Les micro-entreprises pèsent sur le coût des défaillances en janvier
La prudence doit rester de mise sur le front des défaillances d’entreprises. L’amélioration de la fin 2009 ne s’est pas confirmée en janvier 2010, selon les derniers chiffres de l’observatoire de Coface. Si le mois de janvier est traditionnellement lourd en faillites, «cette hausse ne remet pas en cause à elle seule la prévision d’une décrue des défaillances en 2010, mais elle représente une alerte», prévient l’assureur-crédit.
Sur douze mois glissants à fin janvier, le nombre de défaillances franchit pour la première fois la barre des 67.000, soit une hausse de 0,6% par rapport à décembre et de 13,2% sur un an. Si les secteurs des métaux et des biens d’équipements industriels affichent une hausse de plus de 40% des faillites sur les douze derniers mois par rapport aux douze précédents, les défaillances reculent dans l’agroalimentaire, les biens de consommation, les services collectifs et l’énergie.

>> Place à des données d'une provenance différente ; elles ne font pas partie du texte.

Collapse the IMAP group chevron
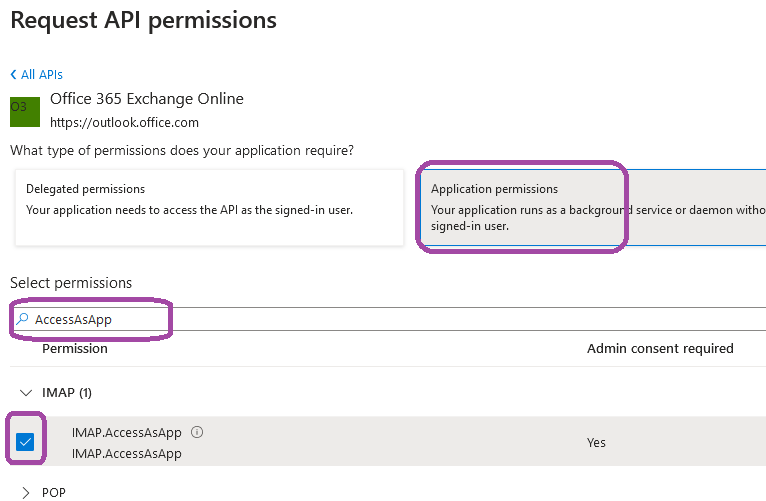766x501 pixels. click(25, 392)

Le coût des faillites continue à progresser, à 526 millions d’euros sur le mois de janvier (+103% en séquentiel et +18,5% sur un an). Ce sont les micro-entreprises (moins de 2 millions d’euros de chiffre d’affaires) qui ont le plus contribué à cette hausse. Elles pèsent 24% des faillites, contre 21,5% un an plus tôt.
Du côté de l’emploi, le pavillon est en berne. Plus de 240.000 emplois sont menacés par les faillites sur un an, dont 21.298 sur le seul mois de janvier (+27,1% en séquentiel et +26,6% sur un an). La part des TPE dans le total des défaillances remonte au niveau de janvier 2008. «Il peut donc s’agir paradoxalement d’un signe de fin de crise, la part des TPE étant plus forte les bonnes années», conclut Jérôme Cazes, directeur général de Coface.